Menurut undang-undang, kata Abdul, penyandang disabilitas merupakan tanggung jawab negara dalam hal pemberian kehidupan yang layak.
"Apalagi orangtua anak yang disabilitas ini termasuk tidak mampu. Sehingga negara harus hadir dalam memberikan penghidupan yang layak baginya," ujar dia.
Yang paling memprihatinkan baginya, ketika melihat Ria tinggal di rumah yang sangat tidak layak. "Menurut saya, Ria dan ibunya sangat membutuhkan bantuan dan perhatian dari pemerintah," tuturnya.
Dia berharap, Pemkot Pontianak memberikan perhatian. Bisa dalam bentuk memberikan bantuan berupa program bedah rumah atau juga diberikan bantuan bagi rumah tangga miskin. Berupa Kartu Indonesia Pintar (KIP), Kartu Indonesia Sehat (KIS) dan Kartu Simpanan Keluarga Sejahtera (KSKP). Seperti yang diterima tetangga-tetangga Supardini.
Abdul menambahkan, menurut pengakuan dari Supardini, mereka tidak sama sekali mendapat bantuan atau memiliki ketiga kartu tersebut.
"Kami sangat berharap Pemkot Pontianak memperhatikan keluarga Bu Supardini dan Ria yang mengalami disabilitas ini," ucapnya.
Terpisah, Lurah Tengah Kecamatan Pontianak Kota, Ade Marhaeni Dewi menegaskan bahwa pemerintah sudah hadir memberikan bantuan kepada warganya.
"Ibu Supardini ini pernah menerima bantuan Rumah Tidak Layak Huni (RTLH) dari Pemkot Pontianak tahun 2012," tuturnya.
Kemudian, sambung Dewi, dengan bantuan RTLH tersebut, rumah yang merupakan warisan dari mertuanya itu dibangun dengan bantuan gotong royong warga. Akan tetapi, luas rumah ditambah. Sehingga tidak terselesaikan.

Selain itu, Supardini juga memiliki Kartu Indonesia Sehat (KIS) sedangkan Ria, sebagai pemegang Kartu Askes PNS dari orangtua angkatnya.
"Ibu Supardini juga pernah menerima bantuan pangan pada 2018, menerima bantuan dari PKK Kota Pontianak 2018," bebernya.
Tak hanya itu, rumah yang dihuni Supardini juga pernah diusulkan sebagai penerima sambungan PDAM MBR tahun 2019 ini melalui kelurahan. Tetapi yang bersangkutan tidak bersedia dipasangkan sambungan air PDAM dengan alasan tidak mampu membayar iuran bulanannya.
"Jadi, tidak benar kalau dikatakan yang bersangkutan tidak pernah mendapatkan bantuan dari Pemkot Pontianak," tukasnya.

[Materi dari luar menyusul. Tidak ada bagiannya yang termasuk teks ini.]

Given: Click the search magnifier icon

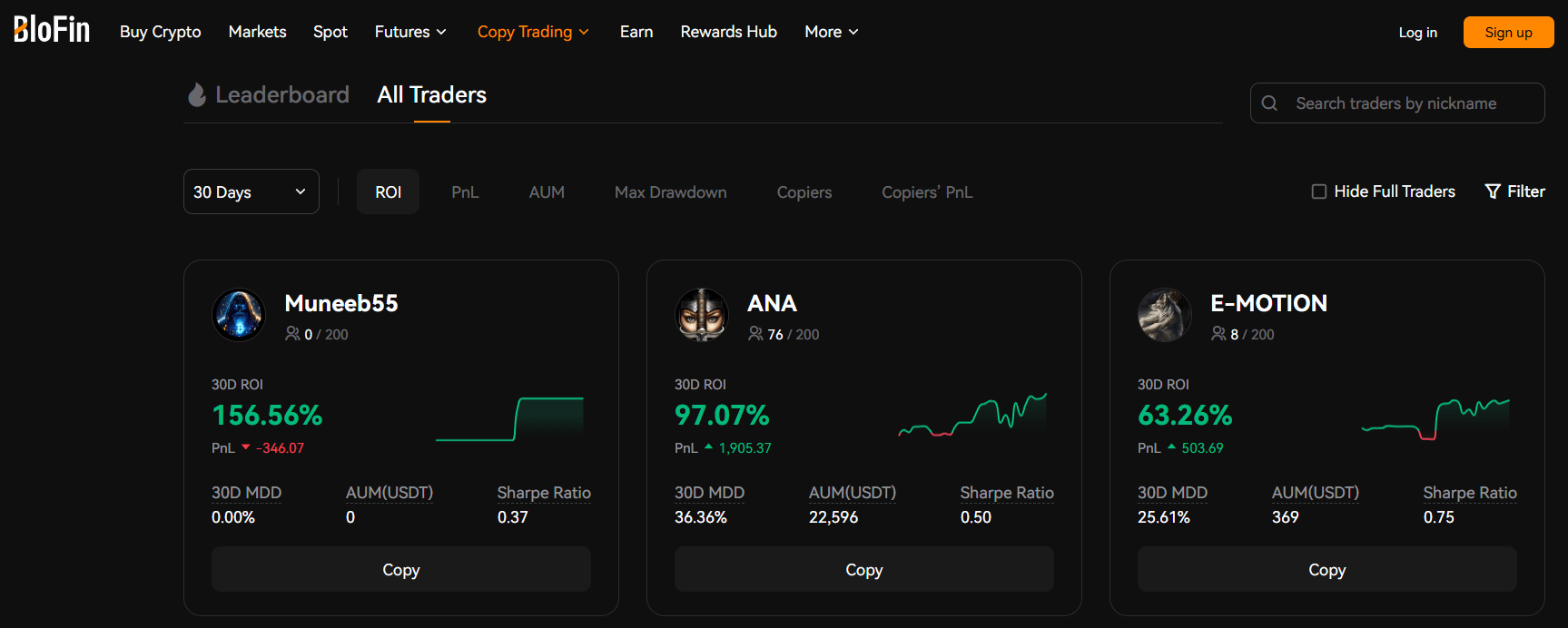Looking at the screenshot, I should 1269,103.
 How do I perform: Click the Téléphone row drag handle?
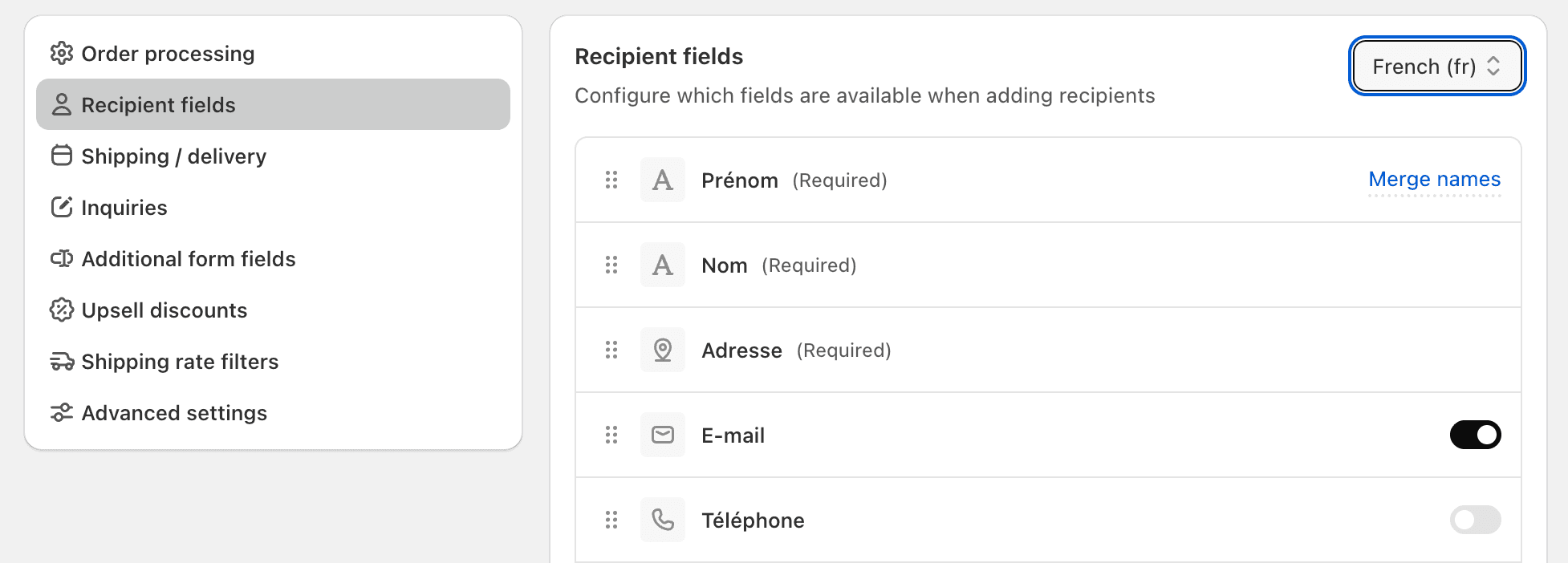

Sementara, sambung Dewi, untuk kesehariannya, Supardini mendapat bantuan dari saudara kandungnya yang beralamat di Komplek Acisa Permai dan juga tetangga sekitar rumahnya.
Sedangkan anaknya, Ria dikatakannya memiliki riwayat step dan asma. Apabila kambuh penyakit asmanya, yang bersangkutan diberi minum obat dari apotek. Untuk penyakit step, menurut penuturan Supardini, sudah tidak pernah kambuh lagi.
"Bahkan anaknya sudah pernah berobat bersama ibu angkatnya sampai ke Jakarta dan lain-lain," tutup Dewi.